DATA FOR REVIEW:

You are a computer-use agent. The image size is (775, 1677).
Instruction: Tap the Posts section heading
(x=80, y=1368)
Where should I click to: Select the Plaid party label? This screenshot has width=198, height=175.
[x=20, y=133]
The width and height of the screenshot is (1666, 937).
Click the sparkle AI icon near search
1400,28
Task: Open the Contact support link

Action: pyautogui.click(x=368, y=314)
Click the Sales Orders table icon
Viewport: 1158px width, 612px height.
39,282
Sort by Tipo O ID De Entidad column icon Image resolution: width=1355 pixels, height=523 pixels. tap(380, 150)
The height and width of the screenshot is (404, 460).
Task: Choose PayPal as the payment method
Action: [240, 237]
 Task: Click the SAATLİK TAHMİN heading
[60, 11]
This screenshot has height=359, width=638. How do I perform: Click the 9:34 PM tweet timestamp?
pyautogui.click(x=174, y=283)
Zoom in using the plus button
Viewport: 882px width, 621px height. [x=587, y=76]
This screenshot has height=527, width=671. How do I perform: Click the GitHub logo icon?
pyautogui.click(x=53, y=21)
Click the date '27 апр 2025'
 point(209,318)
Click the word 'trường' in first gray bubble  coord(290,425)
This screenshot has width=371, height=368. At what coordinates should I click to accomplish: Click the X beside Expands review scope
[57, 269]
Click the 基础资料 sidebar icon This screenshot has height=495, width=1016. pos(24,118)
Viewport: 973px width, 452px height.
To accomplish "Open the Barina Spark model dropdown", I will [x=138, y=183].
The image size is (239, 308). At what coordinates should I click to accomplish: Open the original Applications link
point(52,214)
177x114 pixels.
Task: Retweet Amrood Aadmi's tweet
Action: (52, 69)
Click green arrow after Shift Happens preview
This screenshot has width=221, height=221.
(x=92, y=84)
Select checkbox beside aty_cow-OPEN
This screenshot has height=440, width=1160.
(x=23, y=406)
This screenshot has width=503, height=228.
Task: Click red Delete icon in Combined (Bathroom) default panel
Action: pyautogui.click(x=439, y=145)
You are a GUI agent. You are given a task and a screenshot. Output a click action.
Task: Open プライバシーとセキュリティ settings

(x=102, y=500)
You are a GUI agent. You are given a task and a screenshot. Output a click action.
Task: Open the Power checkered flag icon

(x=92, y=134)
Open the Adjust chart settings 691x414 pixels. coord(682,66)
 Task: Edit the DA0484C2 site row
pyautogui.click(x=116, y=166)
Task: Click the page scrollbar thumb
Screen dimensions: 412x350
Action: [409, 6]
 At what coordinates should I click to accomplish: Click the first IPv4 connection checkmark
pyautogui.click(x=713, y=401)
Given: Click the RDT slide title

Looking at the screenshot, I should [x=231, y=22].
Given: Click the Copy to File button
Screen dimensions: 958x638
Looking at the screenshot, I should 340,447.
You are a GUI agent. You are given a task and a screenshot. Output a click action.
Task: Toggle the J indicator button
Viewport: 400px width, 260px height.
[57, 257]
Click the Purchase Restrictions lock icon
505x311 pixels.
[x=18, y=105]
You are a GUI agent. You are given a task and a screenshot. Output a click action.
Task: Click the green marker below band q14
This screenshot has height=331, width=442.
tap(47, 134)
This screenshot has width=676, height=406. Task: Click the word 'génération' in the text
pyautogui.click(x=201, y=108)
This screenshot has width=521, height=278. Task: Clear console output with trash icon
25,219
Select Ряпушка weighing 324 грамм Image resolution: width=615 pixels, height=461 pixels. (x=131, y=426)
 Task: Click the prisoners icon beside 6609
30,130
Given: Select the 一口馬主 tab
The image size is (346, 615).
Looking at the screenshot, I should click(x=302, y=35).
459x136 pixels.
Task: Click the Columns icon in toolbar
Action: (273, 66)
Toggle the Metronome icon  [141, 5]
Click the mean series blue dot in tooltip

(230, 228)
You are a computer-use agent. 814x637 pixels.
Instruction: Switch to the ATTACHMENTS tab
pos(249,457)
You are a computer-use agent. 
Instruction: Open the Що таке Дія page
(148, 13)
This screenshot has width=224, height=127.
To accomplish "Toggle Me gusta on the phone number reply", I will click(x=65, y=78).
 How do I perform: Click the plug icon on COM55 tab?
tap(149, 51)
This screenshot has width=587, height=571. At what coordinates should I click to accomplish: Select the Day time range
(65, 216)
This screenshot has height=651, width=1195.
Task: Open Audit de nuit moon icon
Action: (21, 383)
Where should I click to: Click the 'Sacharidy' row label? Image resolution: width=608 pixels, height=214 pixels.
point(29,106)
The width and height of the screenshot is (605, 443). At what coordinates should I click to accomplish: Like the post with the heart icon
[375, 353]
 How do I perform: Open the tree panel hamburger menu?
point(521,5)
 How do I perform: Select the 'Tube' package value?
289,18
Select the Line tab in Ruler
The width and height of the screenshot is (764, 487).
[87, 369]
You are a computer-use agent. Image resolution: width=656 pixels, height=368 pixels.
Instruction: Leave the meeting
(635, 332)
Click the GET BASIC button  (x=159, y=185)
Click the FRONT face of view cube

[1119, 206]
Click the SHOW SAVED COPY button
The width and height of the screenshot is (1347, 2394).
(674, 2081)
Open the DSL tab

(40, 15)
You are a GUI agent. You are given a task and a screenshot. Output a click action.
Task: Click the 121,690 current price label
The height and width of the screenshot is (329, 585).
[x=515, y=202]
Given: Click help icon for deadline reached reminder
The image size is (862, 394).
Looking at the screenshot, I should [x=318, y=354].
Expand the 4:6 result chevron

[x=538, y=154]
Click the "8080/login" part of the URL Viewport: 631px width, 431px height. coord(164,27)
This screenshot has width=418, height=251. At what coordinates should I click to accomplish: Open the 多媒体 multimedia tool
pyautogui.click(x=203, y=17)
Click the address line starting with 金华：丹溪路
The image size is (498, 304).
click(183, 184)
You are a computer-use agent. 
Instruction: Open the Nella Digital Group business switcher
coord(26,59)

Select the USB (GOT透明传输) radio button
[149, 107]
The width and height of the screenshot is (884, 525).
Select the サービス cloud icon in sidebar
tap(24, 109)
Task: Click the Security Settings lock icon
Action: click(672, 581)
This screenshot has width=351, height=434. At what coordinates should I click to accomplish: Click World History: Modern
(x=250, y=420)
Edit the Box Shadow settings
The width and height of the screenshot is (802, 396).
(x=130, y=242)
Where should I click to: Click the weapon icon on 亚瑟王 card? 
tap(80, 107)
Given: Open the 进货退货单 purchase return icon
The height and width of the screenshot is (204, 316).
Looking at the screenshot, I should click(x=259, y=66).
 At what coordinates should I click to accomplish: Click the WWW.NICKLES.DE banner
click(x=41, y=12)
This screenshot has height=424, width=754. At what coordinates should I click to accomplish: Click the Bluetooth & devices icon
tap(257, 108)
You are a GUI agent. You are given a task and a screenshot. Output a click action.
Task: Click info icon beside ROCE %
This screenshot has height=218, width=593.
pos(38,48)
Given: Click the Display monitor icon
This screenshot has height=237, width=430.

ASSIGNED TASK: Print out every record again, exactly and in full.

EXPECTED OUTPUT:
You are a computer-use agent. The image size is (775, 1677).
Instruction: Tap the Posts section heading
(x=80, y=1368)
Where should I click to: Select the Plaid party label? This screenshot has width=198, height=175.
[x=20, y=133]
The width and height of the screenshot is (1666, 937).
Click the sparkle AI icon near search
1400,28
Task: Open the Contact support link

Action: pyautogui.click(x=368, y=314)
Click the Sales Orders table icon
Viewport: 1158px width, 612px height.
39,282
Sort by Tipo O ID De Entidad column icon Image resolution: width=1355 pixels, height=523 pixels. tap(380, 150)
The height and width of the screenshot is (404, 460).
Task: Choose PayPal as the payment method
Action: [240, 237]
 Task: Click the SAATLİK TAHMİN heading
[60, 11]
This screenshot has height=359, width=638. How do I perform: Click the 9:34 PM tweet timestamp?
pyautogui.click(x=174, y=283)
Zoom in using the plus button
Viewport: 882px width, 621px height. [x=587, y=76]
This screenshot has height=527, width=671. How do I perform: Click the GitHub logo icon?
pyautogui.click(x=53, y=21)
Click the date '27 апр 2025'
 point(209,318)
Click the word 'trường' in first gray bubble  coord(290,425)
This screenshot has width=371, height=368. At what coordinates should I click to accomplish: Click the X beside Expands review scope
[57, 269]
Click the 基础资料 sidebar icon This screenshot has height=495, width=1016. pos(24,118)
Viewport: 973px width, 452px height.
To accomplish "Open the Barina Spark model dropdown", I will [x=138, y=183].
The image size is (239, 308). At what coordinates should I click to accomplish: Open the original Applications link
point(52,214)
177x114 pixels.
Task: Retweet Amrood Aadmi's tweet
Action: (52, 69)
Click green arrow after Shift Happens preview
This screenshot has width=221, height=221.
(x=92, y=84)
Select checkbox beside aty_cow-OPEN
This screenshot has height=440, width=1160.
(x=23, y=406)
This screenshot has width=503, height=228.
Task: Click red Delete icon in Combined (Bathroom) default panel
Action: pyautogui.click(x=439, y=145)
You are a GUI agent. You are given a task and a screenshot. Output a click action.
Task: Open プライバシーとセキュリティ settings

(x=102, y=500)
You are a GUI agent. You are given a task and a screenshot. Output a click action.
Task: Open the Power checkered flag icon

(x=92, y=134)
Open the Adjust chart settings 691x414 pixels. coord(682,66)
 Task: Edit the DA0484C2 site row
pyautogui.click(x=116, y=166)
Task: Click the page scrollbar thumb
Screen dimensions: 412x350
Action: [409, 6]
 At what coordinates should I click to accomplish: Click the first IPv4 connection checkmark
pyautogui.click(x=713, y=401)
Given: Click the RDT slide title

Looking at the screenshot, I should [x=231, y=22].
Given: Click the Copy to File button
Screen dimensions: 958x638
Looking at the screenshot, I should 340,447.
You are a GUI agent. You are given a task and a screenshot. Output a click action.
Task: Toggle the J indicator button
Viewport: 400px width, 260px height.
[57, 257]
Click the Purchase Restrictions lock icon
505x311 pixels.
[x=18, y=105]
You are a GUI agent. You are given a task and a screenshot. Output a click action.
Task: Click the green marker below band q14
This screenshot has height=331, width=442.
tap(47, 134)
This screenshot has width=676, height=406. Task: Click the word 'génération' in the text
pyautogui.click(x=201, y=108)
This screenshot has width=521, height=278. Task: Clear console output with trash icon
25,219
Select Ряпушка weighing 324 грамм Image resolution: width=615 pixels, height=461 pixels. (x=131, y=426)
 Task: Click the prisoners icon beside 6609
30,130
Given: Select the 一口馬主 tab
The image size is (346, 615).
Looking at the screenshot, I should click(x=302, y=35).
459x136 pixels.
Task: Click the Columns icon in toolbar
Action: (273, 66)
Toggle the Metronome icon  [141, 5]
Click the mean series blue dot in tooltip

(230, 228)
You are a computer-use agent. 814x637 pixels.
Instruction: Switch to the ATTACHMENTS tab
pos(249,457)
You are a computer-use agent. 
Instruction: Open the Що таке Дія page
(148, 13)
This screenshot has width=224, height=127.
To accomplish "Toggle Me gusta on the phone number reply", I will click(x=65, y=78).
 How do I perform: Click the plug icon on COM55 tab?
tap(149, 51)
This screenshot has width=587, height=571. At what coordinates should I click to accomplish: Select the Day time range
(65, 216)
This screenshot has height=651, width=1195.
Task: Open Audit de nuit moon icon
Action: (21, 383)
Where should I click to: Click the 'Sacharidy' row label? Image resolution: width=608 pixels, height=214 pixels.
point(29,106)
The width and height of the screenshot is (605, 443). At what coordinates should I click to accomplish: Like the post with the heart icon
[375, 353]
 How do I perform: Open the tree panel hamburger menu?
point(521,5)
 How do I perform: Select the 'Tube' package value?
289,18
Select the Line tab in Ruler
The width and height of the screenshot is (764, 487).
[87, 369]
You are a computer-use agent. Image resolution: width=656 pixels, height=368 pixels.
Instruction: Leave the meeting
(635, 332)
Click the GET BASIC button  (x=159, y=185)
Click the FRONT face of view cube

[1119, 206]
Click the SHOW SAVED COPY button
The width and height of the screenshot is (1347, 2394).
(674, 2081)
Open the DSL tab

(40, 15)
You are a GUI agent. You are given a task and a screenshot. Output a click action.
Task: Click the 121,690 current price label
The height and width of the screenshot is (329, 585).
[x=515, y=202]
Given: Click help icon for deadline reached reminder
The image size is (862, 394).
Looking at the screenshot, I should [x=318, y=354].
Expand the 4:6 result chevron

[x=538, y=154]
Click the "8080/login" part of the URL Viewport: 631px width, 431px height. coord(164,27)
This screenshot has width=418, height=251. At what coordinates should I click to accomplish: Open the 多媒体 multimedia tool
pyautogui.click(x=203, y=17)
Click the address line starting with 金华：丹溪路
The image size is (498, 304).
click(183, 184)
You are a computer-use agent. 
Instruction: Open the Nella Digital Group business switcher
coord(26,59)

Select the USB (GOT透明传输) radio button
[149, 107]
The width and height of the screenshot is (884, 525).
Select the サービス cloud icon in sidebar
tap(24, 109)
Task: Click the Security Settings lock icon
Action: click(672, 581)
This screenshot has width=351, height=434. At what coordinates should I click to accomplish: Click World History: Modern
(x=250, y=420)
Edit the Box Shadow settings
The width and height of the screenshot is (802, 396).
(x=130, y=242)
Where should I click to: Click the weapon icon on 亚瑟王 card? 
tap(80, 107)
Given: Open the 进货退货单 purchase return icon
The height and width of the screenshot is (204, 316).
Looking at the screenshot, I should click(x=259, y=66).
 At what coordinates should I click to accomplish: Click the WWW.NICKLES.DE banner
click(x=41, y=12)
This screenshot has height=424, width=754. At what coordinates should I click to accomplish: Click the Bluetooth & devices icon
tap(257, 108)
You are a GUI agent. You are given a task and a screenshot. Output a click action.
Task: Click info icon beside ROCE %
This screenshot has height=218, width=593.
pos(38,48)
Given: Click the Display monitor icon
This screenshot has height=237, width=430.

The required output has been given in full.